Norfolk turned up as one of two keynote speakers at Conflict and the Camera, an event at the Imperial War Museum North this weekend, along with Mines Advisory Group and Panos photographer Sean Sutton, who I’ve previously written about here. In some ways the two are at opposite ends of the spectrum in terms of approach but neither veers into the cliched photographer-as-hero mode.
Norfolk explains it thus: “Conflict photographers seem to fall into two categories. One is the post-traumatic stress disorder candidate with the thousand-yard stare…the wreckage of war like Don McCullin. The other is the type painted by Hollywood films – the heroic, passionate type. I never call myself a war photographer. I’m far more interested in this as a political idea.

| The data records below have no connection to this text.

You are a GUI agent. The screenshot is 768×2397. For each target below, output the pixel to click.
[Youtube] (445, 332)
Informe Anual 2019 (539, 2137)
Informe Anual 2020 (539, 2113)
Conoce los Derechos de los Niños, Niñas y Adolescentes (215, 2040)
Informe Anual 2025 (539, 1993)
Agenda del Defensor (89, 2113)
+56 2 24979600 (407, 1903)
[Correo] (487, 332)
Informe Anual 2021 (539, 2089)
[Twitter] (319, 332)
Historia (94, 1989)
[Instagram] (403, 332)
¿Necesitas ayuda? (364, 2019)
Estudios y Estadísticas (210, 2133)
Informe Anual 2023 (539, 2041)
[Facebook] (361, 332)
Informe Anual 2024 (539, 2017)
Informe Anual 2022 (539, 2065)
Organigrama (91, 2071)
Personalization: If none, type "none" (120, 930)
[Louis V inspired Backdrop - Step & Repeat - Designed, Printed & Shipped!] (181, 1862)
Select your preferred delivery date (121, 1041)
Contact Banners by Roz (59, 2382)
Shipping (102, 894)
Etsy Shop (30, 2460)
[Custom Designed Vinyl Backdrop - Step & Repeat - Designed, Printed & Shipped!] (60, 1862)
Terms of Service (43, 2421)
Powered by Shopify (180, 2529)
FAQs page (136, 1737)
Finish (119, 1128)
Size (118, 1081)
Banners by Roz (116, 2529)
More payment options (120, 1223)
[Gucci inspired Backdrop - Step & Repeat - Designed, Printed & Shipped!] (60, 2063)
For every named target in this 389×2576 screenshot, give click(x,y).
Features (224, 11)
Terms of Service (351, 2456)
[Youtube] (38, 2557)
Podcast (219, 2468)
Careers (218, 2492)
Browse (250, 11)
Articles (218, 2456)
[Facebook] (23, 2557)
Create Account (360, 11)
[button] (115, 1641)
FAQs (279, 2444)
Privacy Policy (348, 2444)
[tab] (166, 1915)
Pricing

“The only people who benefit from war are the weapons manufacturers. The United States accounts for more than half of all military spending in the entire world, which is incredible when you think about it. So my focus is more on imperialism than on war or human suffering. That’s why I was baffled when someone asked me whether I was going to go and take photos in Haiti following the earthquake, which was an act of God. The implication being that I’m good at rubble.”
Norfolk’s background is in editorial photography but he soon left the commissions merry-go-round and now defines himself as an artist. Eighty per cent of his income comes from print sales, the majority being huge prints which cost thousands of dollars and go to wealthy collectors. It’s an idea which he admits can be uncomfortable but it frees him up to do what he wants.
Today he is most influenced by artists from the 19th century and seeks to capture elements from his favourite paintings in his own images – whether it’s light quality, composition or the inclusion of imperial ruins. “My favourite war photograph is Robert Fenton’s Valley of the Shadow of Death,” he says. “All it is is a load of cannonballs, but to me it’s a seduction – it asks you to imagine what it was like to be in this place when it was a hail of cannonballs. Those absences are appealing to me as a photographer. There are no bodies and no hospitals and no need for them.”
The future battlespace is preoccupying Norfolk today, as is the idea of how photographers should respond to it. Nightmarish weapons are, he warns, being devised today for use in wars in the coming years – beams that fry people from the inside out and fuel bombs which suck people’s internal organs from their bodies when detonated close to cave systems.
We are already seeing some battles in Iraq and Afghanistan – not to mention drone attacks in Pakistan – being fought remotely from computer terminals thousands of miles away in America. While hand-to-hand combat still exists, this is only likely to increase, presenting a host of challenges to photographers who need to capture pictures of something which is, as Norfolk puts it, “fundamentally unphotographable.”
His solution for the time being is to look for what he calls “liminals” – the cracks or thresholds where the apparatus of war becomes visible or photographable. Hence his project Full Spectrum Dominance, which looks at rocket ranges, satellite launches, nuclear bomb release buttons, warheads and the like. Beauty of a truly terrifying kind. Well worth a look.